Find every line below that contains the string "answer" with case matching, and copy each such line.

__Input data__.
:::::

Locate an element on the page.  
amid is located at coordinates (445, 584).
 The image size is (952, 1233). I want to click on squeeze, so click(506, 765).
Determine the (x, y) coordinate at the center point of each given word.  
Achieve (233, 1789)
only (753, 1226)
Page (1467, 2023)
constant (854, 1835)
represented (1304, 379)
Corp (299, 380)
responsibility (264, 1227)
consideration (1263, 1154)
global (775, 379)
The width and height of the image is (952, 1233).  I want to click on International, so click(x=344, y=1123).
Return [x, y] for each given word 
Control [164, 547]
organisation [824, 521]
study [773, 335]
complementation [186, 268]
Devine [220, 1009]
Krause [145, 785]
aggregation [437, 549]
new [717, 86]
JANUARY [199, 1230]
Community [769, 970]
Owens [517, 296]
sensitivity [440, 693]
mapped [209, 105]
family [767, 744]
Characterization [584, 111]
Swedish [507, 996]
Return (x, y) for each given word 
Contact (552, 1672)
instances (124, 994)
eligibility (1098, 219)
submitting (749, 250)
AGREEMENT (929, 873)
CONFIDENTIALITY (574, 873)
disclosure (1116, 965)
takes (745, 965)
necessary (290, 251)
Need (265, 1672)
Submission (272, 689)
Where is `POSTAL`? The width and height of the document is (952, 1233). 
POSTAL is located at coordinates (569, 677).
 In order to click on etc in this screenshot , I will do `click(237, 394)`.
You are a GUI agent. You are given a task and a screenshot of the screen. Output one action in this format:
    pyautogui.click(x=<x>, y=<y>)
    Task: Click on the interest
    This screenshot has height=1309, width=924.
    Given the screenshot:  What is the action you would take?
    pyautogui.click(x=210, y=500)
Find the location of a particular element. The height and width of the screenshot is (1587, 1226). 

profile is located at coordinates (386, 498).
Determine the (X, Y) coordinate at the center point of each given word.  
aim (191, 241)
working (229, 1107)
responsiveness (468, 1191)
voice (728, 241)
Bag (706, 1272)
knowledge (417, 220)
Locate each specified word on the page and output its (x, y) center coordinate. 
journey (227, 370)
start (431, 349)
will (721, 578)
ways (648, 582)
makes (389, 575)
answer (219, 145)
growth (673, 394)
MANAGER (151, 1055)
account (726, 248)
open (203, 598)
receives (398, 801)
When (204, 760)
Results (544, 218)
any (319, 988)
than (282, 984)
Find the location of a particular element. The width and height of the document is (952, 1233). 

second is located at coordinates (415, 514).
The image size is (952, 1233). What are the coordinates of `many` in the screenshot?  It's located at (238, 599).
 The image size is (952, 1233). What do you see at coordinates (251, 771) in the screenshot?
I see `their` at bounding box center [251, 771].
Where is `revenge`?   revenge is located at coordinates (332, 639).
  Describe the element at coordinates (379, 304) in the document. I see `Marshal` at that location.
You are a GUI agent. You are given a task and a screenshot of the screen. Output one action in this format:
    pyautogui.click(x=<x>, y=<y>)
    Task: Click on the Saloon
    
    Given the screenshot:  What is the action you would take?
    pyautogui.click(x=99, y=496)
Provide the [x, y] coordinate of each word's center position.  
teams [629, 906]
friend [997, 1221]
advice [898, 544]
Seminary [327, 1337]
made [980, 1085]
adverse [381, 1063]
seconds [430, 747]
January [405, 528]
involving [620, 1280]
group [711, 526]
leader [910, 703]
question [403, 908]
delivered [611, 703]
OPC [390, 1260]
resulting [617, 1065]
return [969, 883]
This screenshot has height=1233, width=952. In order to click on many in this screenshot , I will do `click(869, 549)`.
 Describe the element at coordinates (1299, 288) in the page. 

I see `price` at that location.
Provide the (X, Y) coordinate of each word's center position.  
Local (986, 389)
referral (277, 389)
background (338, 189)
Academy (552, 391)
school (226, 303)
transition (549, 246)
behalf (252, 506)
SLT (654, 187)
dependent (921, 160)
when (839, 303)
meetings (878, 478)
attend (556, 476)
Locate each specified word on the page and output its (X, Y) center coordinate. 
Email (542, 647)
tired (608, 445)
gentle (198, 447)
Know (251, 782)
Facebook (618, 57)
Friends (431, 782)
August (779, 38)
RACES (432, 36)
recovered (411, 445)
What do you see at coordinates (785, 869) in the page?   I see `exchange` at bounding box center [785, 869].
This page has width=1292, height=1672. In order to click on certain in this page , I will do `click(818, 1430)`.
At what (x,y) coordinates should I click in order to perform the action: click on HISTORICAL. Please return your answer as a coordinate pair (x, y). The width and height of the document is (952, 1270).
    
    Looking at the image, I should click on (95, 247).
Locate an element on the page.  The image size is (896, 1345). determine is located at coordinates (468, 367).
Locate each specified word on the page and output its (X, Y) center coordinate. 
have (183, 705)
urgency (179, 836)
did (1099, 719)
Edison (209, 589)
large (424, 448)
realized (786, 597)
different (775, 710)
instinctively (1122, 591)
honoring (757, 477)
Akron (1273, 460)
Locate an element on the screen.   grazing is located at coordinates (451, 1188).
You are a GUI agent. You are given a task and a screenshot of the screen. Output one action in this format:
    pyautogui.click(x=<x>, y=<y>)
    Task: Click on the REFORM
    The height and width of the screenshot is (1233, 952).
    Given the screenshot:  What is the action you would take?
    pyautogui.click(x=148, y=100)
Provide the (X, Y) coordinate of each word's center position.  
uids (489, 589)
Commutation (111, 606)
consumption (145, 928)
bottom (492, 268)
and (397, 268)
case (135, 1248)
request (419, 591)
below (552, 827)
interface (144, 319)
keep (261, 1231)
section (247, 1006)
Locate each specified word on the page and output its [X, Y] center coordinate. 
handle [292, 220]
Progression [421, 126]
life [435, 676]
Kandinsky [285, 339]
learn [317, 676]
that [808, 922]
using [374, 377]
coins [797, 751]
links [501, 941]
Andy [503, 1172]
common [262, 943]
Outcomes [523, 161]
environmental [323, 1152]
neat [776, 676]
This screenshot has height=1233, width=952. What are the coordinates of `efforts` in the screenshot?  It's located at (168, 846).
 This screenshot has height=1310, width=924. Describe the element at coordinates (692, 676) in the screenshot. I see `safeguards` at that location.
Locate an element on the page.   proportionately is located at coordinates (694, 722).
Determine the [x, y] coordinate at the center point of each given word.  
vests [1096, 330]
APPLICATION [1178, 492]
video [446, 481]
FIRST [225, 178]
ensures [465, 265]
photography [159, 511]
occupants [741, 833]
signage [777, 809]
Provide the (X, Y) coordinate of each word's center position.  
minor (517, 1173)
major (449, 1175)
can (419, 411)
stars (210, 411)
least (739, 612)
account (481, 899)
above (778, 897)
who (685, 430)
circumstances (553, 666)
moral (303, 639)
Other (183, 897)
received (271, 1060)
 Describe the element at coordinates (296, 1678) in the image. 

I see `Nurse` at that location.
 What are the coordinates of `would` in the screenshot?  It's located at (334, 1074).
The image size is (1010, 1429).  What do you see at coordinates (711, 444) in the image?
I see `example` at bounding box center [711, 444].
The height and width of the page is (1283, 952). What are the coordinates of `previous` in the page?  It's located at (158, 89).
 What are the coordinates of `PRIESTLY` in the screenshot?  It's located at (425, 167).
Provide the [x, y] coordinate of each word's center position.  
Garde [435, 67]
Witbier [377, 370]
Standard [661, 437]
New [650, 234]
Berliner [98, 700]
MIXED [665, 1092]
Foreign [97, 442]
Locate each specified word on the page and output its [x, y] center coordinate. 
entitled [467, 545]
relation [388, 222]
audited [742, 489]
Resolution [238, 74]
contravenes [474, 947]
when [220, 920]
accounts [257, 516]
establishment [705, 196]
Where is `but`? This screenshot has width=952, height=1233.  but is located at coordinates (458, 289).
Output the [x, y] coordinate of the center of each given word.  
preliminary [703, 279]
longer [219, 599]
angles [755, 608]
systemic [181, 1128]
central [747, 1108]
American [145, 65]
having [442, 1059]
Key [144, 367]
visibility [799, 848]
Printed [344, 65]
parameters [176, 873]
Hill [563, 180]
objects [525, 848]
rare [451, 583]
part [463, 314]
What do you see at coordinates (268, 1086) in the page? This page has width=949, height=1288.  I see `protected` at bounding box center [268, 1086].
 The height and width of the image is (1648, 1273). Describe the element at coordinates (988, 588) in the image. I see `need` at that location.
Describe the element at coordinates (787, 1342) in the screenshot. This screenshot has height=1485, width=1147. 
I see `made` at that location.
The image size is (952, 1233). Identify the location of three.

:::::

__Response for this exercise__.
answer (219, 145)
At what (x,y) coordinates should I click in order to perform the action: click on HISTORICAL. Please return your answer as a coordinate pair (x, y). The width and height of the document is (952, 1270).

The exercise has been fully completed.